The front-end produces a monomorphic dataflow graph whose nodes correspond to logical and arithmetic operations provided by the target instruction set. This strict subset of the Usuba language is called Usuba0, whose grammar follows:


nd  ::=                                       (node declaration)
     |  node id(tv+) returns (tv+)
          vars tv+ 
          let eq+ tel
               
tv ::= id : typ                (variable declaration)

typ ::=                              (type)
         | typ[n]                       (vector)
         | u<V>m                        (vertical atoms)
         | u<H>m                        (horizontal atoms)
         | nat                          (static constant)

eq ::=                                     (equation)
    | forall i in [aexpr,aexpr] { eq+ }         (loop)
    | var = expr                                (simple equation)
    | var+ = f(var+)                            (node call)

var ::=                  (variable)
    | x                      (variable)
    | x[aexpr]               (vector index)
    
expr ::=                   (expression)
    | var                      (variable)
    | n                        (constant)
    | unop var                 (unary operation)
    | var binop var            (binary operation)
    | var shiftop aexpr        (shift)
    | Shuffle(var, [n+])       (shuffle)

aexpr ::=                    (static arithmetic expression)
    | n                          (constant)
    | var                        (variable)
    | aexpr binop aexpr          (binary operation)

binop ::= + | - | * | & | ^ | "|"
unop ::= - | ~
shiftop ::= << | >> | <<< | >>>

Usuba0 nodes are restricted to standard nodes (i.e., no permutations nor lookup tables). Types are monomorphic atoms or vectors. Vector indices are allowed, but ranges and slices are forbidden. Expressions are not recursive, and vector assignments are not allowed except for the return values of function calls. All operators in Usuba0 map directly to machine instructions.

Usuba0 translates almost directly to C: in principle, we only need to schedule the code after which each equation turns into a variable assignment of an integer type. Nodes are translated to function definitions whereas node calls translate to function calls. However, the Usuba0 code produced by the front-end is subjected to several optimizations before delivery to a C compiler. We shall describe these transformations in the next post.


References

[1] D. Biernacki et al., Clock-directed modular code generation for synchronous data-flow languages, LCTES, 2008.
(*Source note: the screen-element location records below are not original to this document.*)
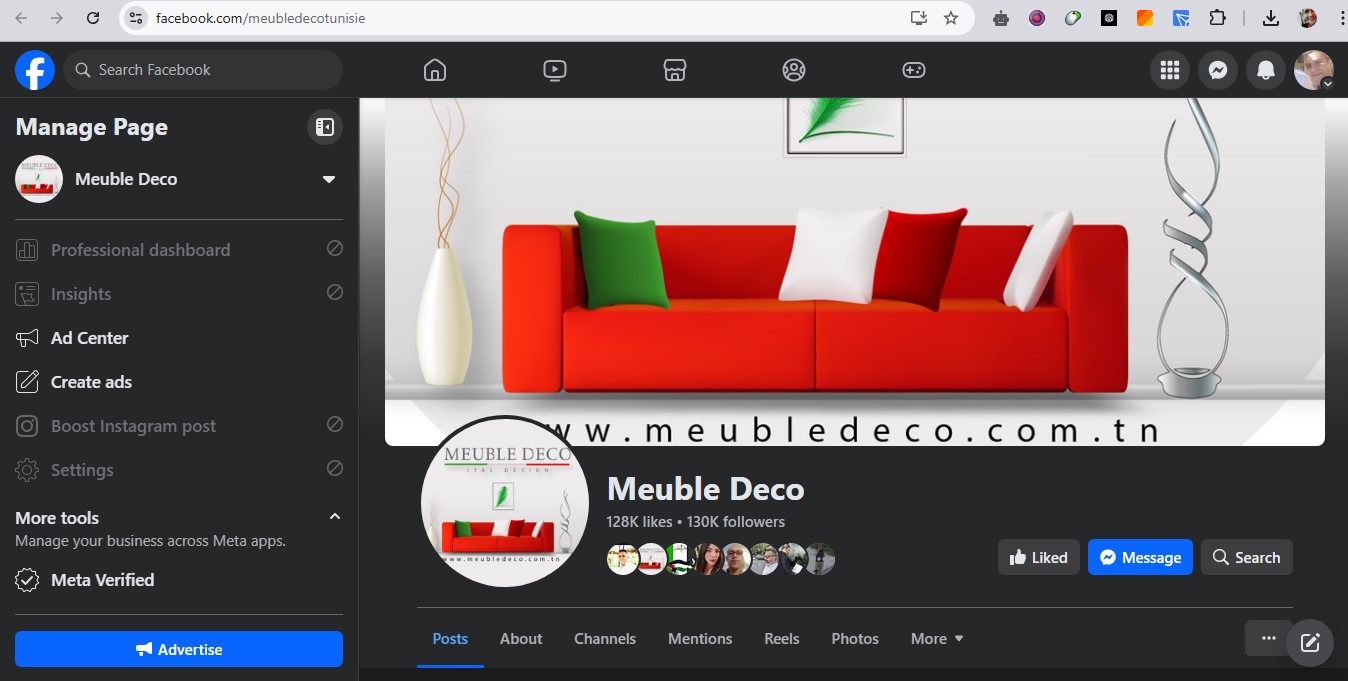The image size is (1348, 681).
Task: Open Messenger from top bar
Action: click(x=1217, y=70)
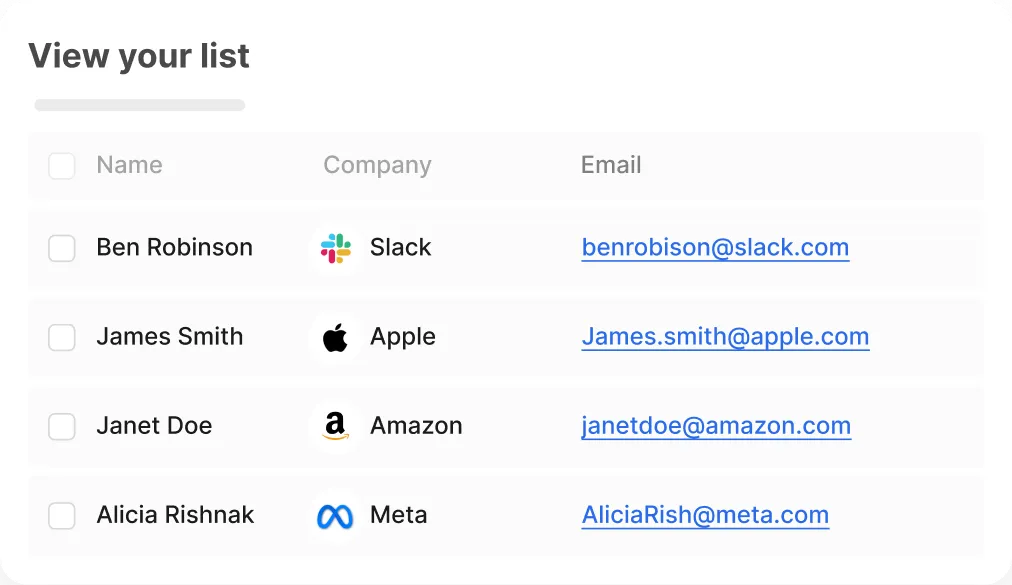Click the Email column header
Screen dimensions: 1012x585
(611, 165)
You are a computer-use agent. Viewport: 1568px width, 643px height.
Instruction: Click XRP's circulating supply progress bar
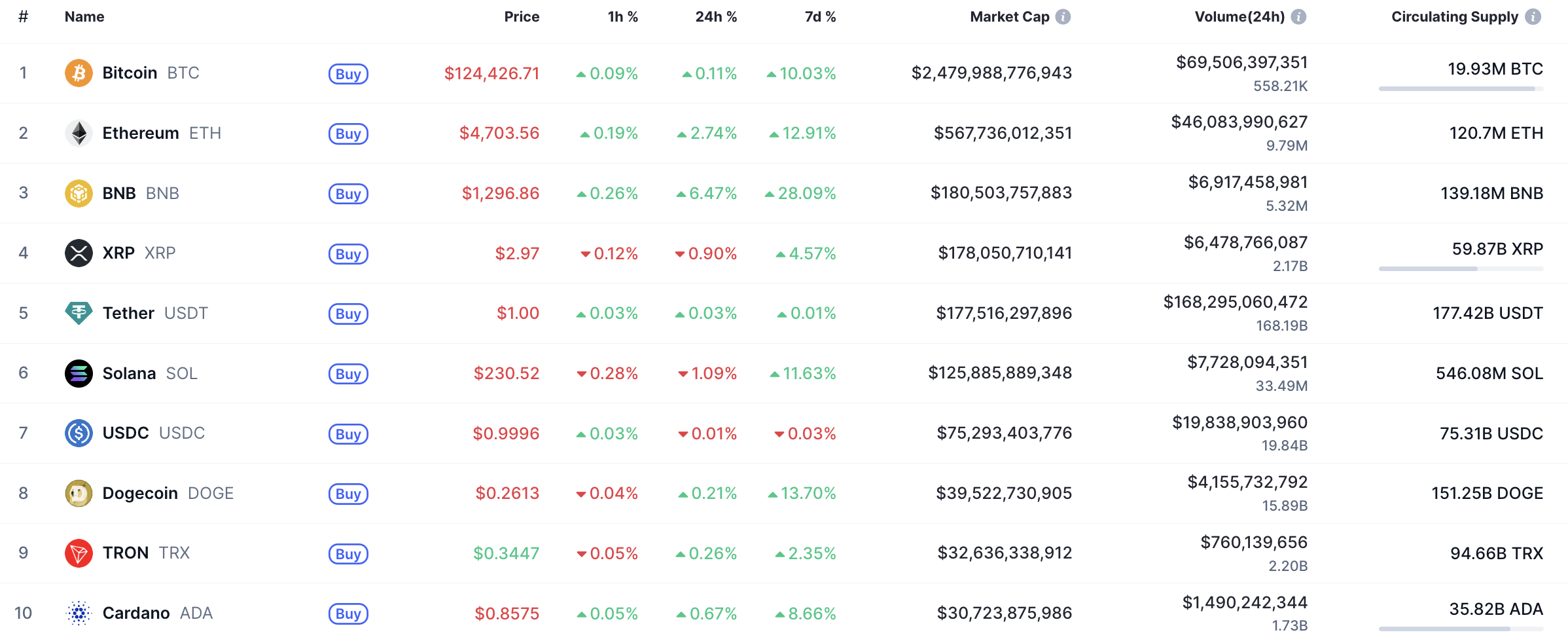pos(1461,268)
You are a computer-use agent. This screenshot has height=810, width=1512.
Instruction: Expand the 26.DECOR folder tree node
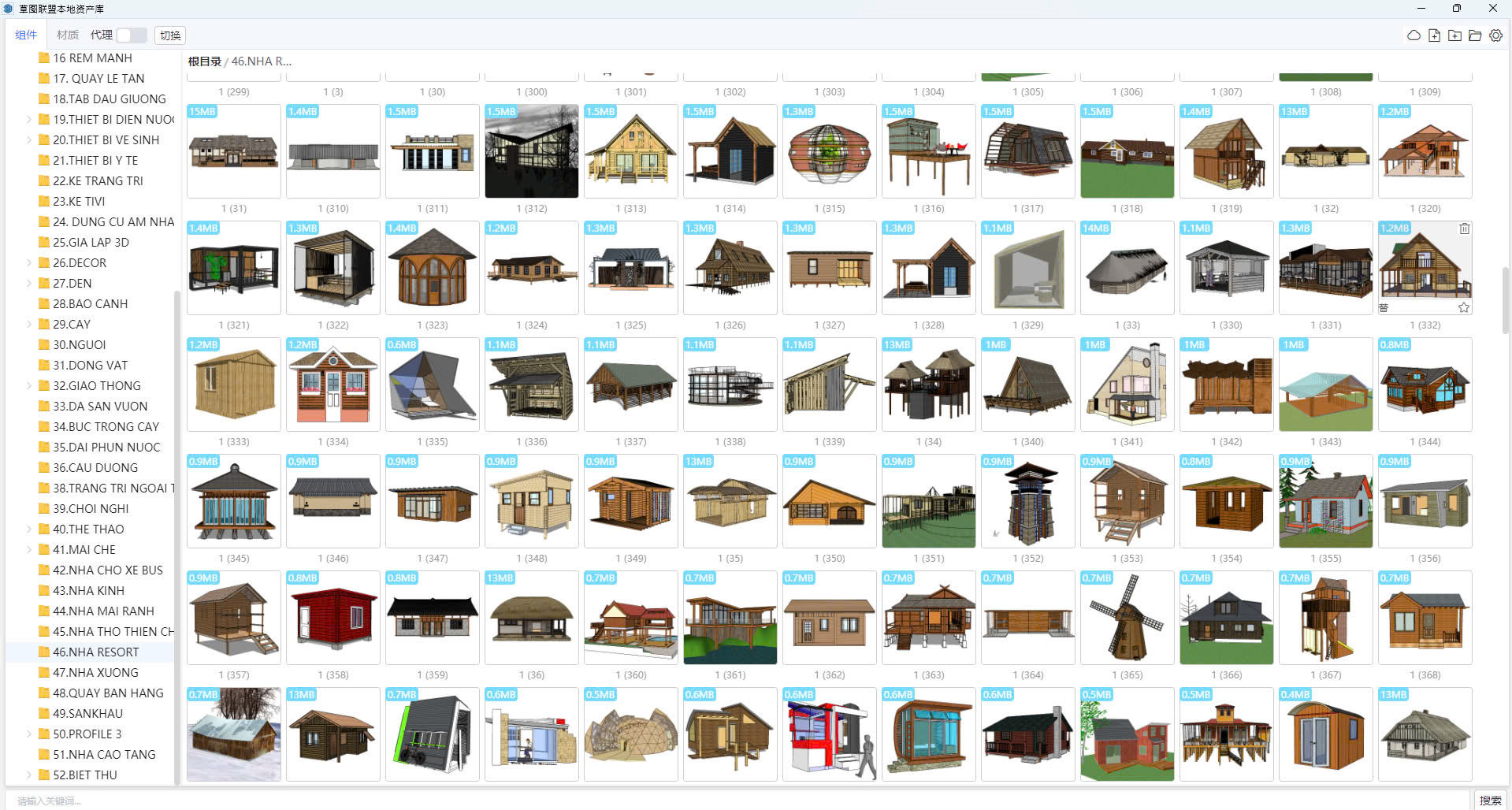coord(29,263)
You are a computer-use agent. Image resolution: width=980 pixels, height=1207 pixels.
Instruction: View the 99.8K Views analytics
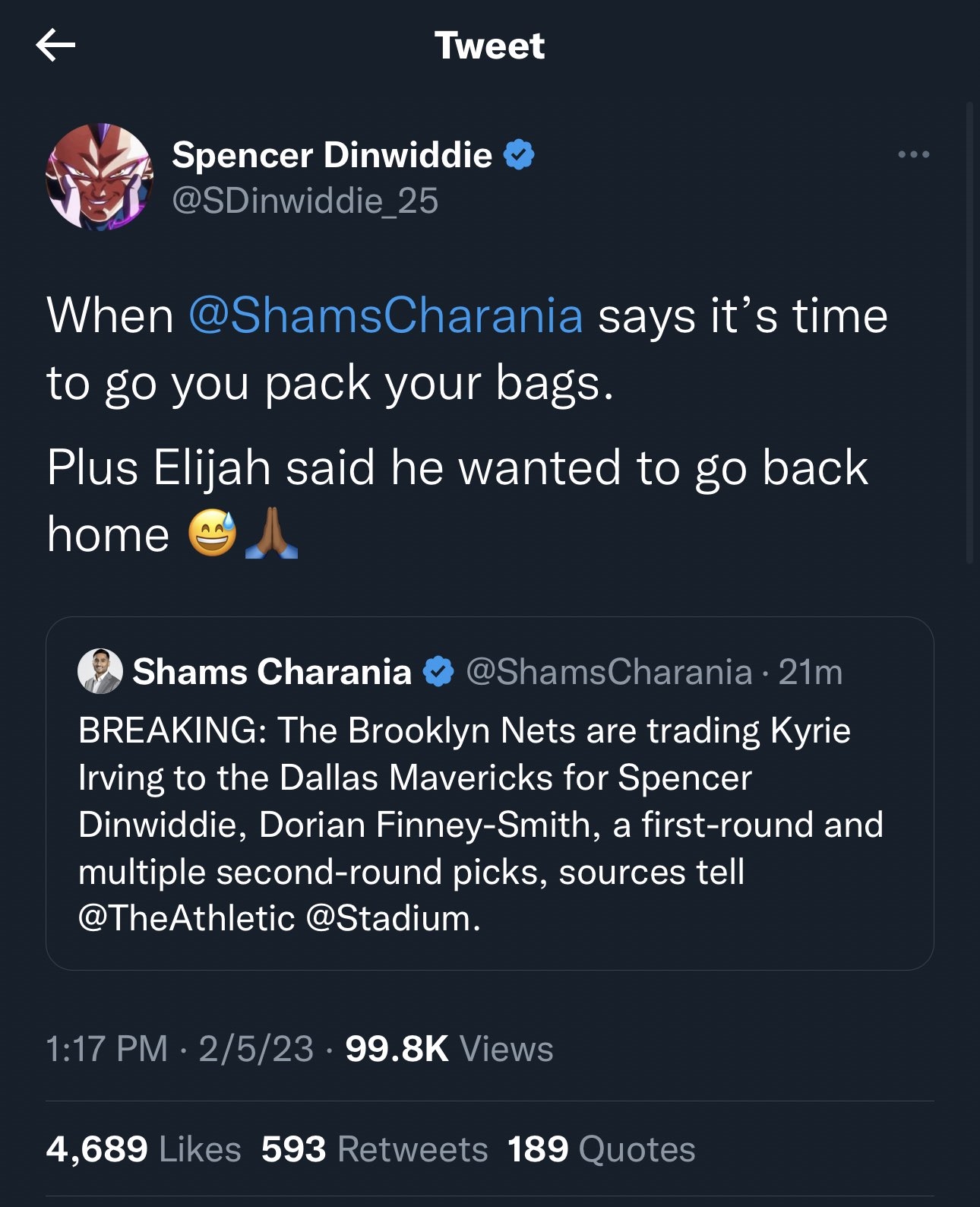click(449, 1049)
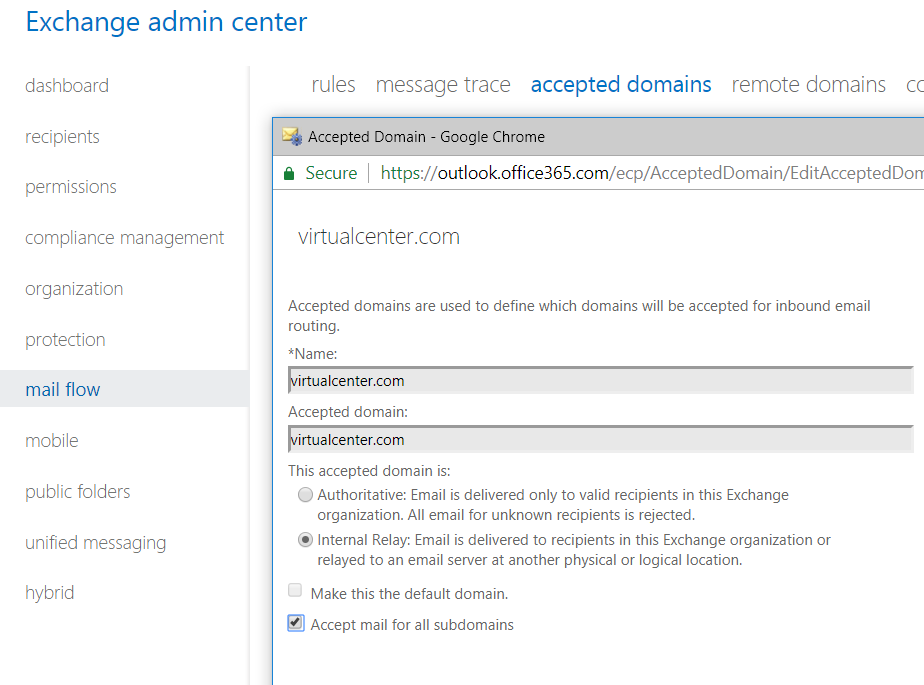Screen dimensions: 924x685
Task: Open the protection section
Action: pyautogui.click(x=65, y=340)
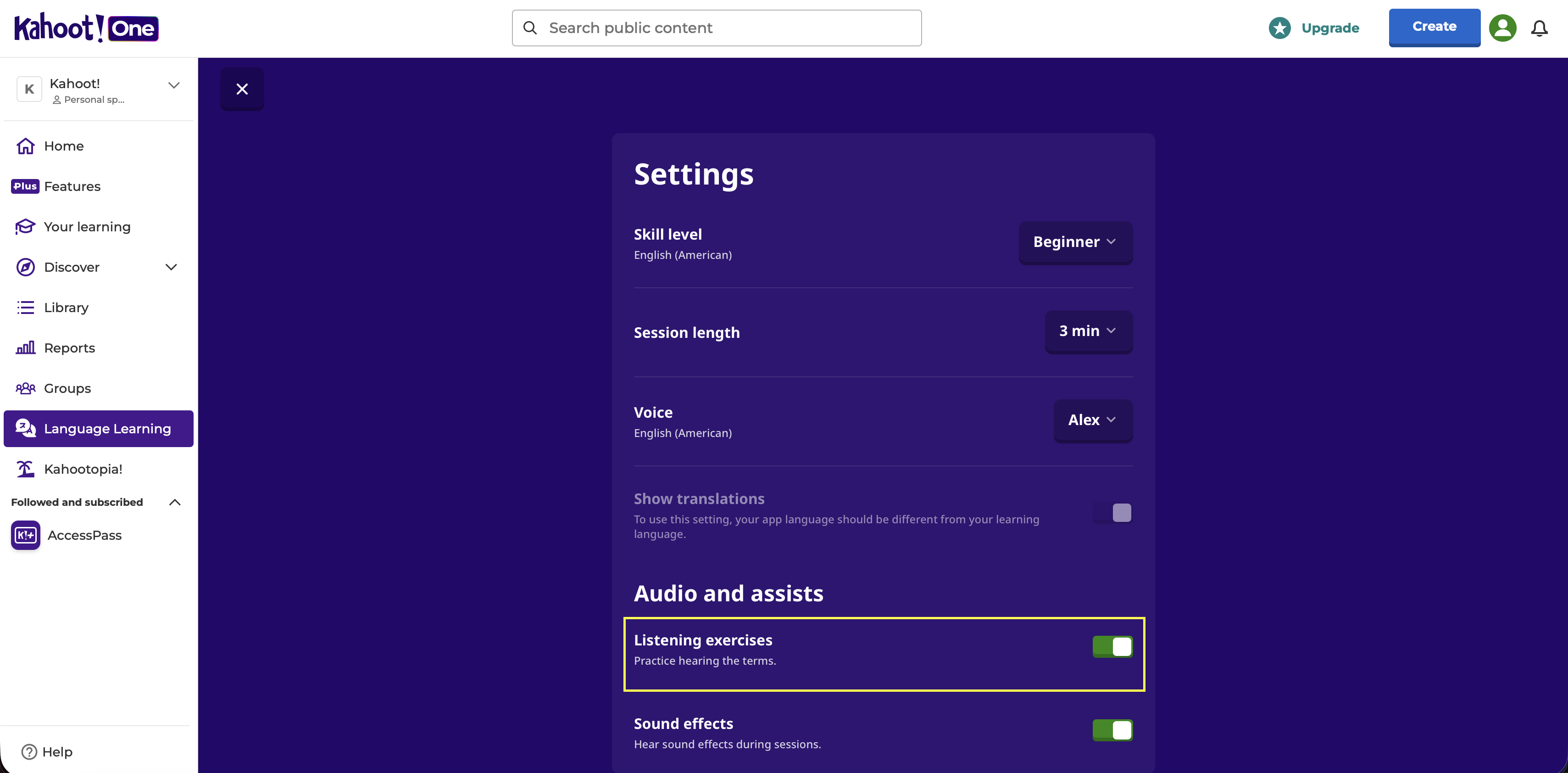
Task: Open the Skill level Beginner dropdown
Action: click(1075, 242)
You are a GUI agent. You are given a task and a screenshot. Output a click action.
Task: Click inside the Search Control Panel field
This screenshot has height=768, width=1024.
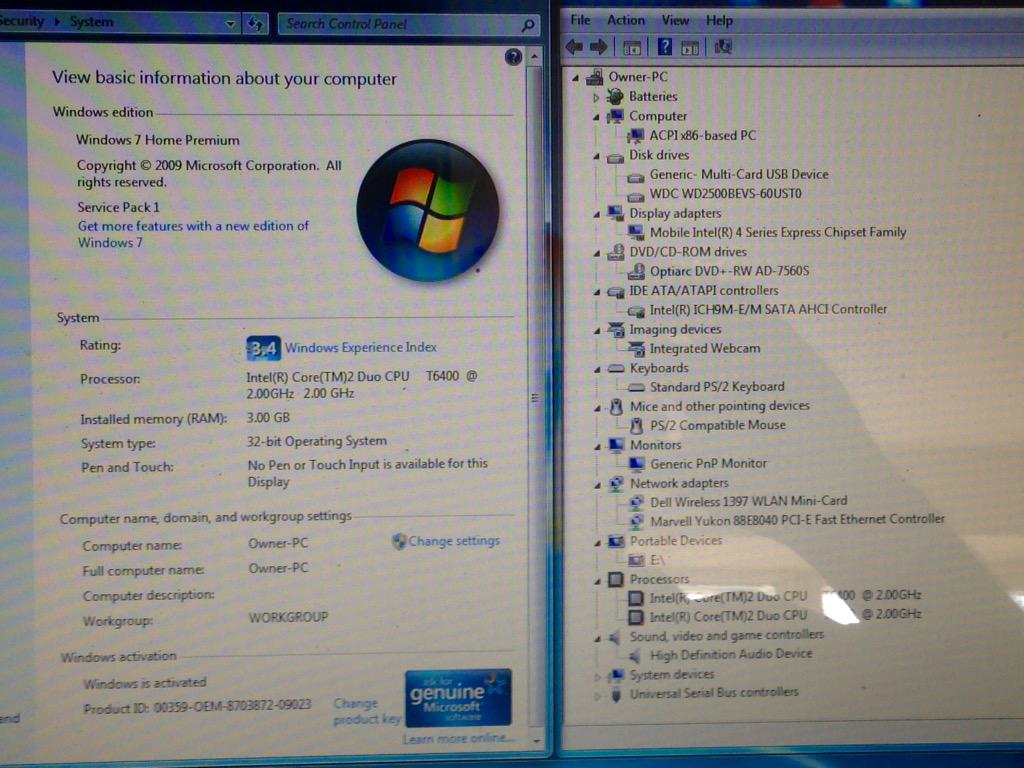click(x=400, y=22)
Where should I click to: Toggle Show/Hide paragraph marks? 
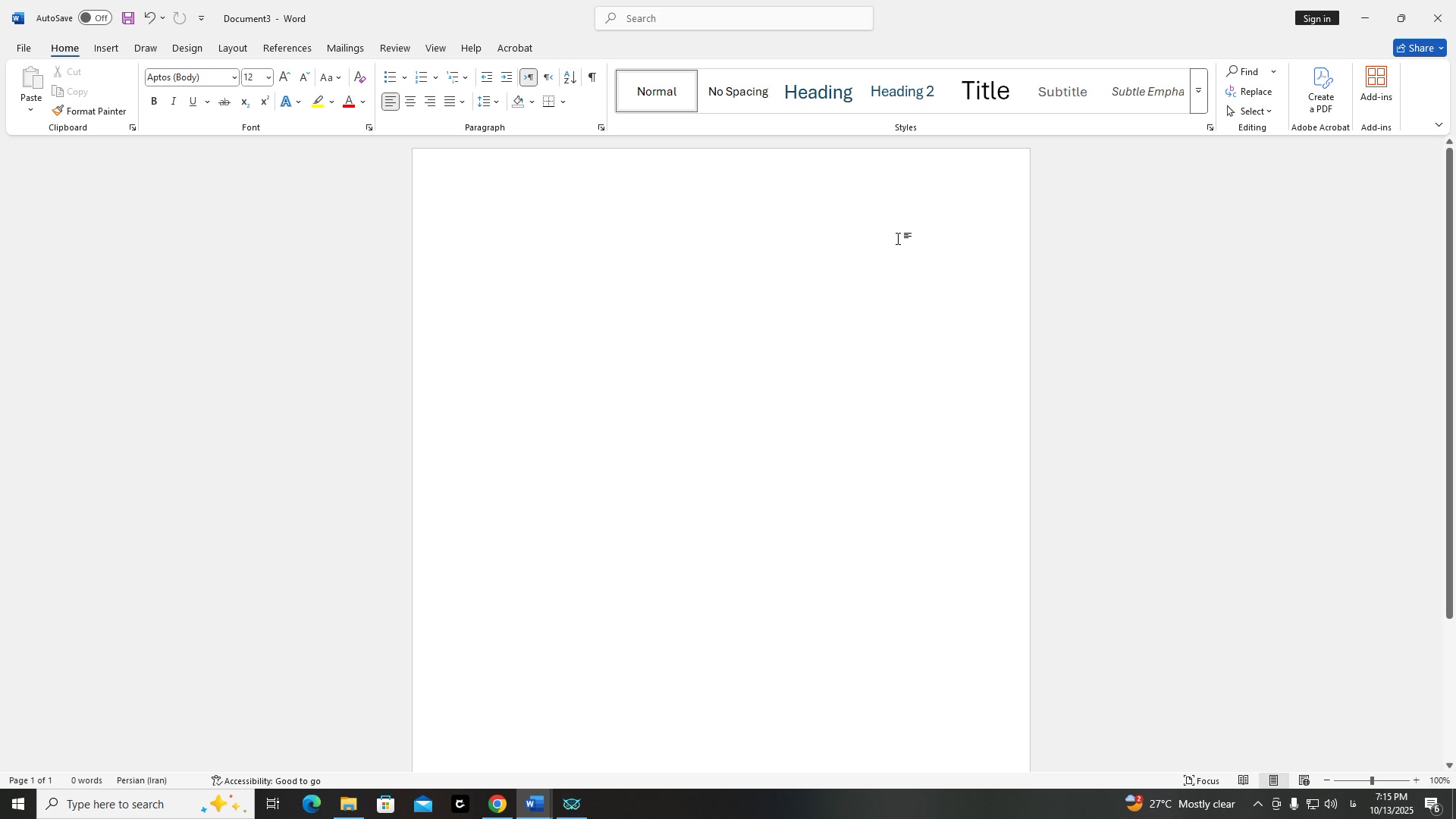(592, 77)
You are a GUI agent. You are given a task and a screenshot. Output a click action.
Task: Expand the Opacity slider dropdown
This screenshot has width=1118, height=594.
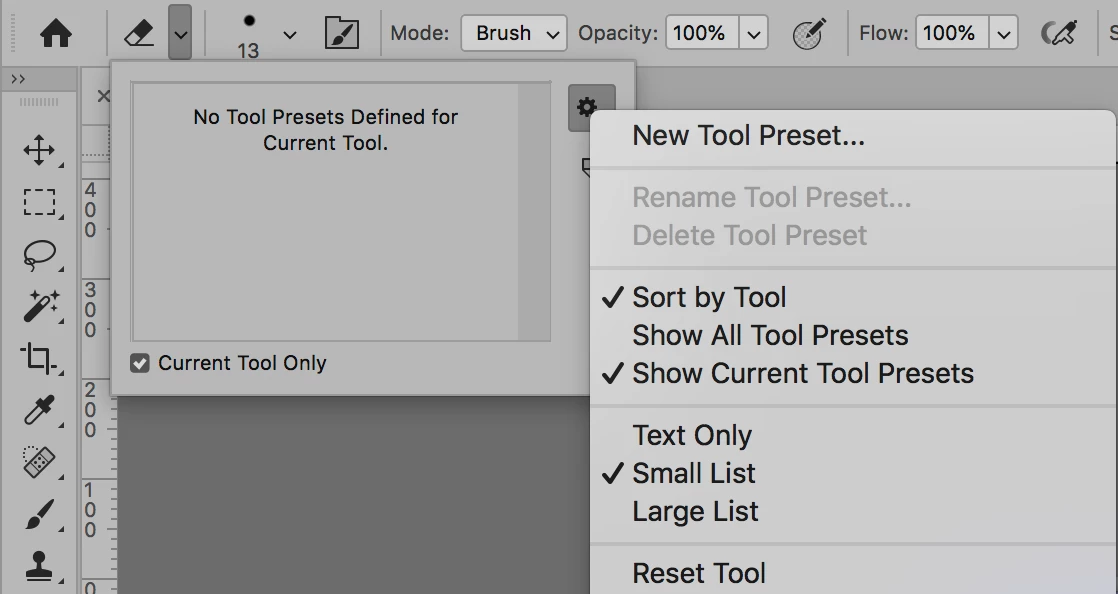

[2] F. Rocheteau, Extension du langage LUSTRE et application à la conception de circuits : le langage LUSTRE-V4 et le système POLLUX (Extension of the lustre language and application to hardware design: the lustre-v4 language and the pollux system), 1992.

[3] P. Wadler, S. Blott, How to Make ad-hoc Polymorphism Less ad-hoc, POPL, 1988.

[4] S. Kaes, Parametric Overloading in Polymorphic Programming Languages, ESOP, 1988.

[5] B. Lac et al., Thwarting Fault Attacks against Lightweight Cryptography using SIMD Instructions, ISCAS, 2018.

[6] C. Patrick, Lightweight Fault Attack Resistance in Software Using Intra-instruction Redundancy, SAC, 2016.

[7] P. Wadler, S. Blott, How to Make ad-hoc Polymorphism Less ad-hoc, POPL, 1989.